The box began to shriek and shake. Through the smoke and noodles, I watched my English degree emerge from the soggy cardboard. It smooshed the unfinished manuscripts of plays and graphic novels to make goopy yet surprisingly dexterous hands. The ghastly mutated degree grabbed my laptop and began clicking away. It studied webpages- not just for the on-page content- but the unseen elements that shaped how search engines saw the content.

With my new skillful friend, I moved from being a blog outreach manager to a marketing SEO for an eCommerce site. When that site began to hemorrhage out organic traffic and pages from the index, I spent 11 days straight scraping SERPs and analyzing trends on which pages were being dropped.

I camped outside the CTO’s office and explained the data and solutions. This was the first time I actively collaborated with developers to build a solution. The experience lead to the creation of a front end team, the dotCommies. Since then, I’ve focused on Technical SEO while being embedded with developers, UX, and QA engineers.

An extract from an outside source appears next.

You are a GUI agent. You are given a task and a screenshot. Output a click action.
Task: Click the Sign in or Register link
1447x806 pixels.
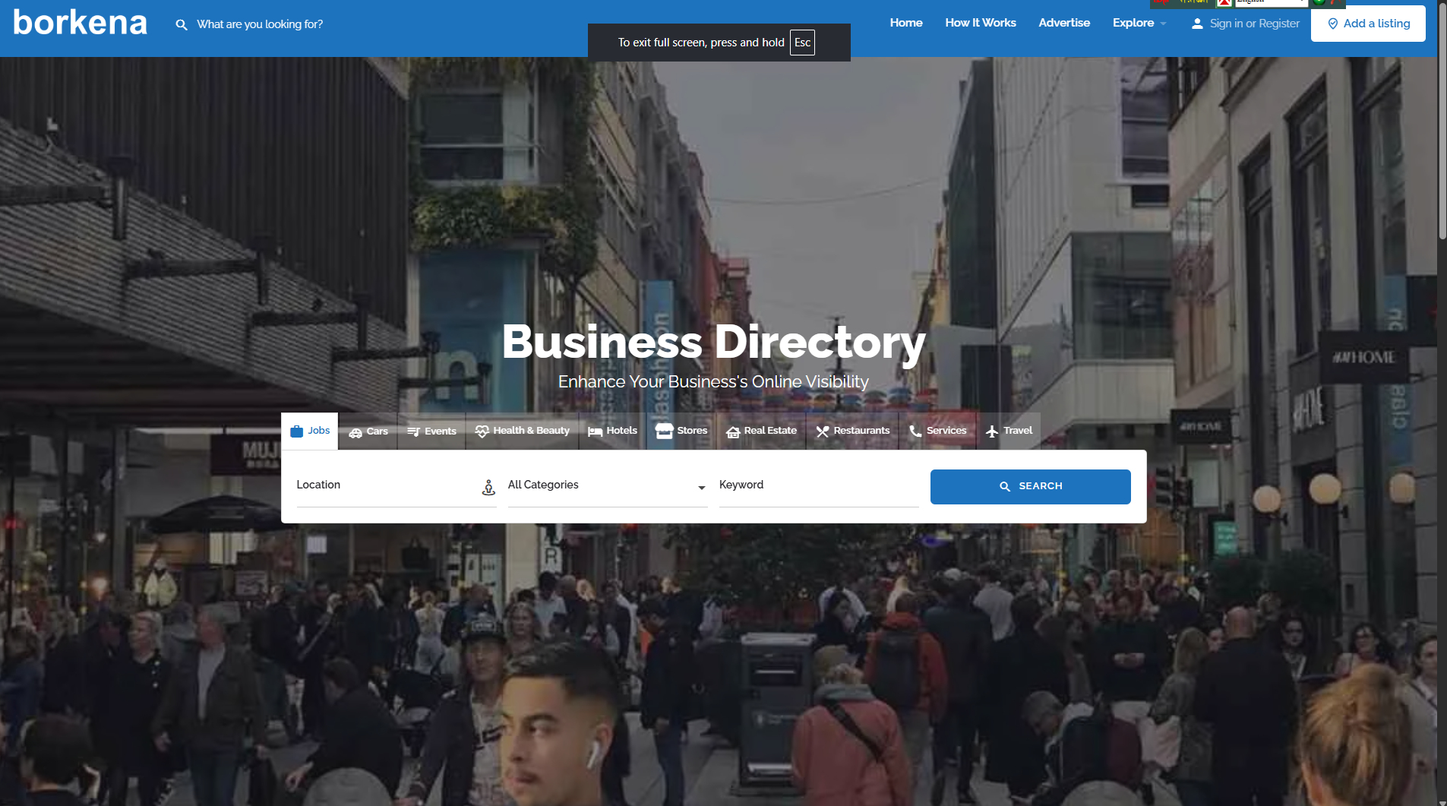pos(1254,24)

These days, I run my own consultancy called Not a Robot– because well, I’m not a robot, but I speak bot. I offer Technical SEO services specializing in the gap between what users see and the content experienced by webcrawlers. My clients are primarily enterprise, eCommerce, and Your Money or Your Life sites.

2) How do you feel Google views SEO experts such as yourself?
Google sees Technical SEO is critical! They even put it into their slides for the Zurich Webmaster Summit.

Since becoming part of Google Developers, the Webmaster Analysts team has focused on making answers to complex questions available. Martin Splitt joined the team specifically to help Webmasters understand JavaScript. New documentation, hands-on coding tutorials, and video series empower SEOs with practical and actionable steps. We need SEOs and developers collaborating to make a better web for all users (and search engines).

3) If you were asked to audit fellow panelist’s Tim Resnik’s Walmart site, what would be the first 3 areas you would check / test?

1. Unleash the bots!
I’d crawl the site using a Chromium-based web-crawler configured to behave like Googlebot and capture key data points. My goal is to gain clear view of how many resource requests are made, the order they’re requested in, and how effectively the site uses those resources. Google can’t index what it can’t render. Often wasted and cumbersome resources are the root of the problem.

2. Google Search Console!
Using Index Coverage, I can see how many pages are indexed, flagged as problematic, or straight up troublemakers. These high-level patterns can help me prioritize what and were to investigate. I’d use the Speed report to see the Real Users Metrics (RUM) of actual humans using the site in the wild. Slow and problematic experiences are grouped together with similar URLs. If we can identify what the URLs have in common, we can approach the solution in a holistic manner.

3. Coffee with humans!
Tim undoubtedly has a great team dedicated to his site. Every developer there wants to make good things. They’re working with the tools and limitations they have. Sharing a cup of coffee with people who understand the code base is one of my favorite (and most effective) ways to learn about the site.

Sometimes low-hanging fruit is far more complicated than it seems. That banana on the ground? Yeah, there’s actually a massive subterranean network of roots holding it there. To pick up that banana you’d have to excavate 4 city blocks. Understanding these quirks means providing actionable solutions that work for their site.